:: TRY IT ::
Copy the glossary starting at "AGI (Artificial General" and ending at "and documented rules.", renaming "hypothetical" as "theoretical" wherever it occurs.

Glossary
Technical terms explained clearly
A
A/B Testing
A method for comparing two or more versions of something by showing each to a slice of your audience and measuring which performs better.
Agent (AI Agent)
An AI system that can independently plan, make decisions, and take actions to accomplish goals — rather than just answering questions.
AGI (Artificial General Intelligence)
A hypothetical form of AI that could perform any intellectual task a human can — learning, reasoning, and adapting across domains without being retrained for each one.
AI (Artificial Intelligence)
Technology that enables machines to perform tasks that typically require human intelligence — from understanding language to recognizing images to making decisions.
API (Application Programming Interface)
A defined way for software components to talk to each other — usually over the network — using requests, responses, and documented rules.
C
CI/CD (Continuous Integration/Deployment)
A software development practice where code changes are automatically tested, integrated, and deployed to production.
Cloud Computing
Delivery of computing services — servers, storage, databases, networking, and software — over the internet, typically on a pay-as-you-go model.
E
Edge Computing
A distributed computing paradigm that processes data closer to the source, reducing latency and bandwidth usage.
EU AI Act
The European Union's regulation on artificial intelligence (Regulation (EU) 2024/1689), which classifies AI uses by risk tier and attaches obligations to each — from outright bans to simple disclosure duties.
F
Fine-Tuning
The process of taking a pre-trained AI model and training it further on your own data to adapt it to a specific task, style, or domain.
Full-Stack Development
Building software across both the parts users interact with in the browser or app (front end) and the servers, databases, and integrations behind them (back end).
M
MCP (Model Context Protocol)
An open standard, created by Anthropic, for connecting AI assistants to the tools, data, and systems they need to do real work.

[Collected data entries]
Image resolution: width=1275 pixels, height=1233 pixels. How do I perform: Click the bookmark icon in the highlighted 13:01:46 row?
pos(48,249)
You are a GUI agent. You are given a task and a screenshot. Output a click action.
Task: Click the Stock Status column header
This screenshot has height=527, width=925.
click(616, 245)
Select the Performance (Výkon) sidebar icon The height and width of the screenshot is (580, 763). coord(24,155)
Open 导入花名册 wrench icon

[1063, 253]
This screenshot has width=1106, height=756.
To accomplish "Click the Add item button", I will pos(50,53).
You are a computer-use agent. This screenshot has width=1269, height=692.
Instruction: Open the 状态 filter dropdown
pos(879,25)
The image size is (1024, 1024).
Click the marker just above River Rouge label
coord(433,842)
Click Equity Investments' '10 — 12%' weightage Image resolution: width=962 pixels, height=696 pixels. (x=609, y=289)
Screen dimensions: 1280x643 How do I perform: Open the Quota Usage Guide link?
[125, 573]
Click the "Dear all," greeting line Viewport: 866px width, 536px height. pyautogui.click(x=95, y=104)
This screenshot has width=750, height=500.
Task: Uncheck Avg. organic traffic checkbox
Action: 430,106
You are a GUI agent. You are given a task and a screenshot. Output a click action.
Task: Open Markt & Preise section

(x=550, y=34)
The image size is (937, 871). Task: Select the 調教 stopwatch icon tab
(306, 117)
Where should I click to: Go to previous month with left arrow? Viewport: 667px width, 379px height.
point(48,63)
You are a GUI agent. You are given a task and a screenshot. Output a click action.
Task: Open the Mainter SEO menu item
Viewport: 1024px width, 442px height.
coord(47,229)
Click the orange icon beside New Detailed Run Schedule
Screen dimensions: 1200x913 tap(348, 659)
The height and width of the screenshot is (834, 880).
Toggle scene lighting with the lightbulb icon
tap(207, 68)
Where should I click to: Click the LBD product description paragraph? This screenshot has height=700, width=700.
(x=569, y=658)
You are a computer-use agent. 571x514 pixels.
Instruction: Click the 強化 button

:: REPLY TO THE TASK ::
AGI (Artificial General Intelligence)
A theoretical form of AI that could perform any intellectual task a human can — learning, reasoning, and adapting across domains without being retrained for each one.
AI (Artificial Intelligence)
Technology that enables machines to perform tasks that typically require human intelligence — from understanding language to recognizing images to making decisions.
API (Application Programming Interface)
A defined way for software components to talk to each other — usually over the network — using requests, responses, and documented rules.